Michael Ashburner, Emeritus Professor of Biology at the University of Cambridge and the former Joint Head of the European Bioinformatics Institute (EBI), was one of the world’s leading geneticists. For most of his career he analysed the genetic structure of Drosophila melanogaster, observing the patterns of chromosome puffing to understand the process of genetic control of development. He was one of the team that sequenced the creature’s genome, and went on to play a role in the project to sequence the human genome, as Joint Head of the European Bioinformatics Institute at the genome campus at Hinxton. Michael was the first undergraduate of the College to be elected a Fellow of the Royal Society. While a student he was arrested and briefly jailed for demonstrating on behalf of the anti-nuclear Committee of 100; his tutor’s response was to arrange for books to be got to him.

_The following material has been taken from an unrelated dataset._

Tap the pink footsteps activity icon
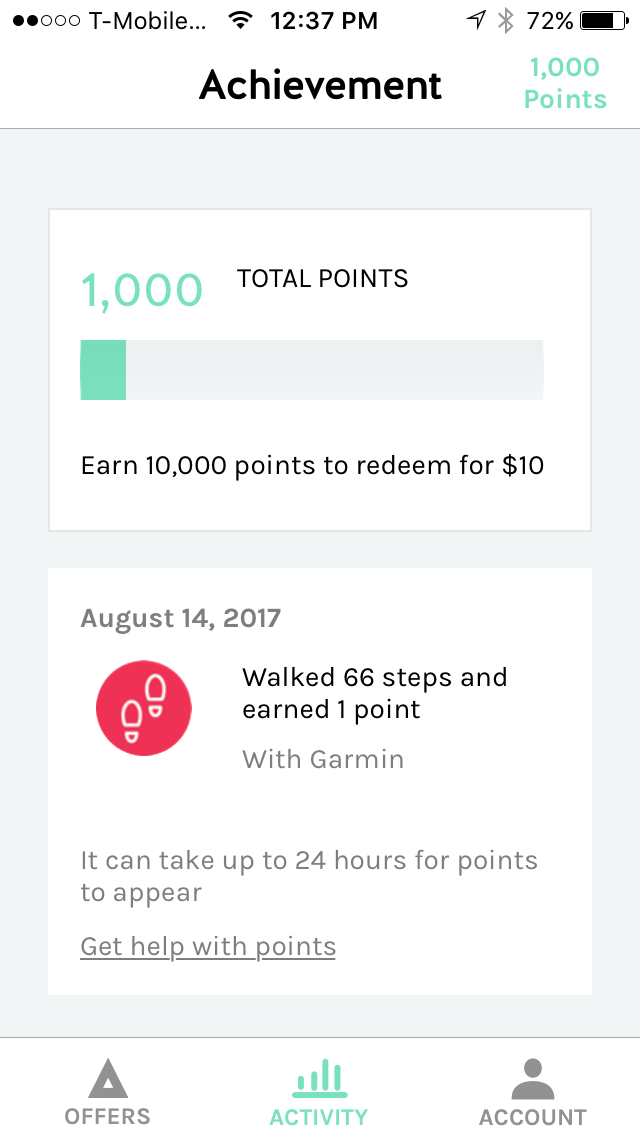640x1136 pixels. (x=143, y=709)
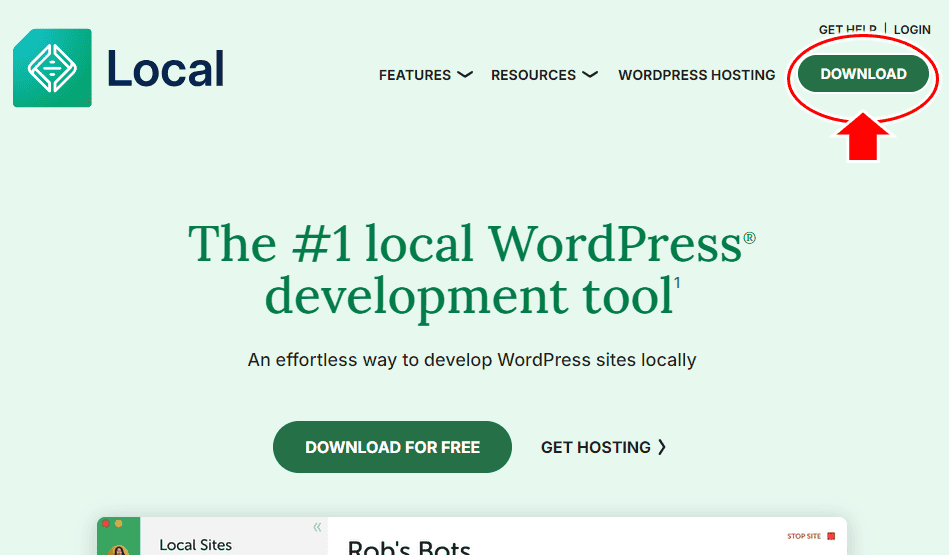Click the user avatar in green sidebar
This screenshot has height=555, width=949.
point(119,549)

He was educated at the Royal Grammar School, High Wycombe and the University of Cambridge, where he received his undergraduate degree (1964) and Ph.D. (1968), both in genetics, and both at Churchill College. He then went to the California Institute of Technology as a postdoctoral fellow with Hershel Mitchell. In 1969, he returned to the Department of Genetics in Cambridge where he has been based since, as Assistant in Research, University Demonstrator, University Lecturer, Reader in Developmental Biology and Professor (ad hominem) of Biology (1991-2011), and Emeritus from 2011.

He was Miller Professor at the University of California at Berkeley and Visiting Professor at the University of California Medical School, San Francisco; Visiting Professor, at the University of Crete, Greece and the University of Pavia, Italy.

For the period 1994-2001 he was first Research Coordinator and then Joint Head of the European Molecular Biology Laboratory – European Bioinformatics Institute at Hinxton, Cambridge. During this period he was on 50% leave from the University of Cambridge.

His major research interests were the structure and evolution of genomes. Most of his research was with the model organism Drosophila melanogaster, about which he wrote the standard research text (Drosophila: A Laboratory Handbook, Cold Spring Harbor Press, New York, 1989, 2nd ed. 2005). His research covered a range of subjects, from classical genetics, developmental biology, cytogenetics to evolution, at both molecular and organismal levels. He was a member of the consortium that sequenced the entire genome of this fly (of which he published an account, Won for All: How the Drosophila Genome was Sequenced, Cold Spring Harbor Press, New York 2006).

He had a strong interest in the provision of databases for biologists for over 20 years. He was a founder of FlyBase, a major database for researchers using Drosophila as a model organism, a co-founder of the Gene Ontology Consortium (https://www.geneontology.org/), a project to provide infrastructure for biological databases by a defined taxonomy of gene function and of the broader Open Biologocal and Biomedical Ontologies Project (https:// www.obofoundry.org/).

Ashburner was a Fellow of the Royal Society of London and of the Academia Europeae; he was a Foreign Honorary Member of the American Academy of Arts and Sciences, a member of the European Molecular Biology Organization, and past president of the British Genetics Society. He had honorary doctorates from the Universities of Crete and Edinburgh. He received the Thomas Hunt Morgan Medal and the George Beadle Medal from the Genetics Society of America, the Mendel Medal from the Czech Academy of Sciences, the Genetics Society Medal from the (British) Genetics Society, the Benjamin Franklin Award from the Bioinformatics Organization and a Lifetime Achievement Award from the International Society for Computational Biology. He was a Fellow of Churchill College from 1980, first as Title B (Senior), then as Title E, Title C and later Title D.

He married Francesca Ryan in 1963, at the end of his 2nd year in Churchill. They had three children, Rebecca (1965), Geoffrey (1967, born when they were living in Flat 5 when Ashburner was a graduate student) and Isabel (1970).